Wednesday, September 24, 2008

Waiting...

Things have been quite hard lately. I had to miss work yesterday, because I was truly paralyzed by depression. I have a psychiatrist, who prescribes me 5 different drugs...I've been on some combination of them for 10+ years. I haven't had a psychologist since last summer. One was recommended to me, but I've just found out that she is not in my insurance network. So, I'll have to find a different one. But realistically, I don't know if anyone can really take the hopelessness away. It just comes and goes, as it always has.

I seem to go through two different phases: the fighter phase, and the resignation phase. While I was actively seeking out new treatment, planning trips to New York, having surgery, and doing physical rehabilitation for the majority of this year, I was in a fighter phase. I fought my multiple diagnoses hard, and tried to find ways to rise above them. But now that all of that is over, I've had to accept my life as it is...again. And it hurts, knowing that there's nothing I can do to feel any better. I've been through the cycle so many times. I've been in this exact place, feeling these feelings, so many times. But it never really changes. Because no matter what medicine they put me on, or how they cut me up inside, how many new scars I have on my body (and on my soul), I still go back to feeling like this.

My current plan is supposed to be to wait. I need to see an endocrinologist to have my very mild osteoporosis-like condition treated. Of course, I've already had one refuse to treat me, and I'm awaiting an appointment next month with an osteoporosis specialist. We'll see if she is willing to treat me. The only reason this matters is that Dr. B will not consider further treatment until my bones have a higher density. I have to be on that treatment for 18 months for Dr. B to be satisfied.

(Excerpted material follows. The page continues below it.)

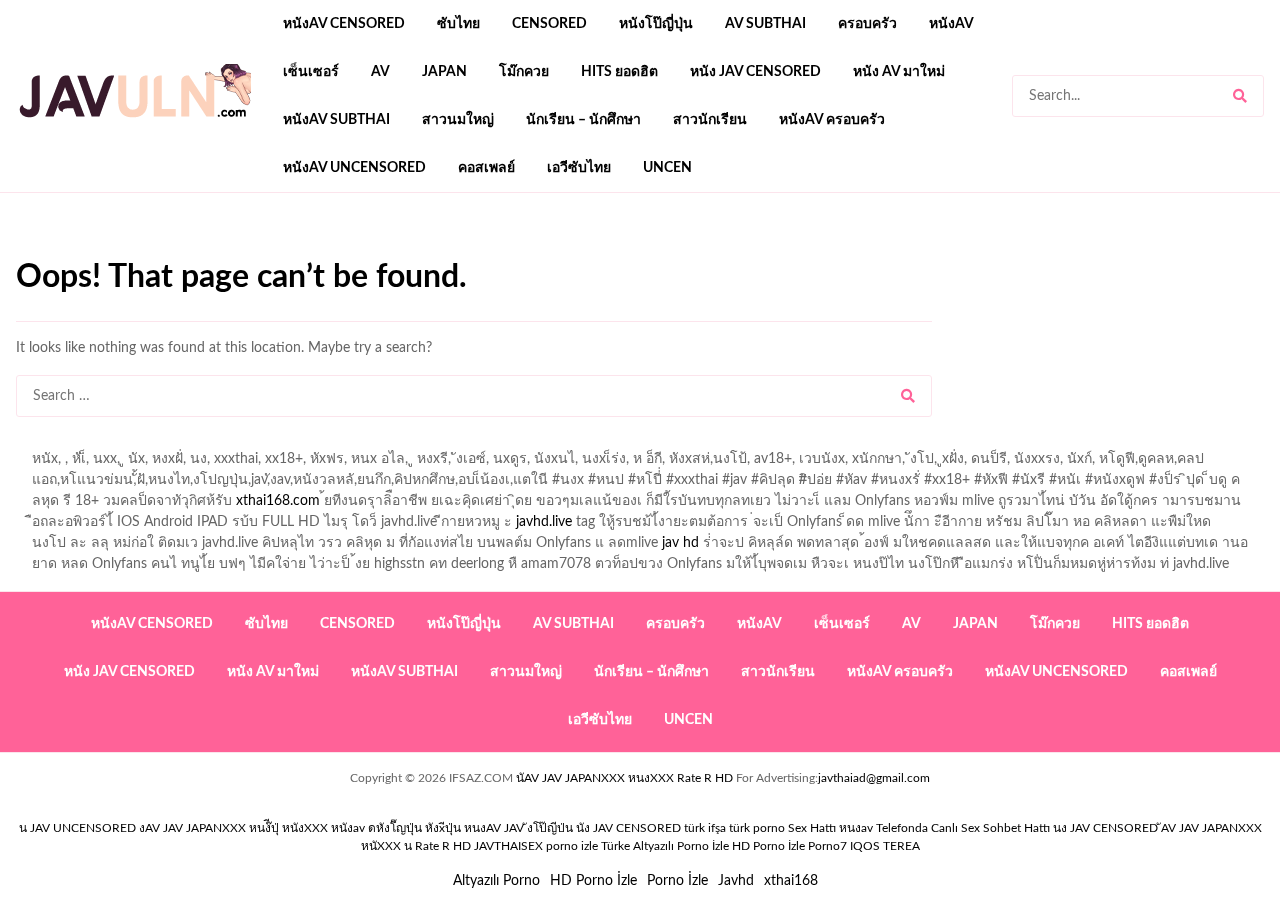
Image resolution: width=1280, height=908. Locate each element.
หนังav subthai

So, I'm waiting for that appointment. Also, I have to wait for a full year after spinal cord detethering to see full recovery. (They said the same thing after my fusion...) I just have to wait and see if anything gets any better. That's a really hard place to be in.

I need to work on arranging another support group meeting...but it's a little hard with my schedule and my exhaustion. Still, I think it's an important thing to do.

The widespread body pain has really been plaguing me lately. I should probably consider a new pain doctor, as well. I've had 2 local pain clinics run out of options for me. So, I'll have to find a new one, somewhere. It's quite likely that my pain stems from my Hypermobility Syndrome. There's some interesting information about how this relates to all-over body pain at this site:

http://www.hypermobility.org/painandhms.php

It suggests that people with EDS/Hypermobility Syndrome "may also have a fault in the way their pain signals are picked up for onward transmission to the brain".

There's a story on another site, But You Don't Look Sick, about what it's like to live with a chronic illness. It was originally written about living with Lupus, but it applies to people with all sorts of chronic illnesses. Here's a link, if you're interested. Maybe you could show it to someone you love, to help them understand:

http://www.butyoudontlooksick.com/navigation/BYDLS-TheSpoonTheory.pdf


Thanks for listening...to anyone out there.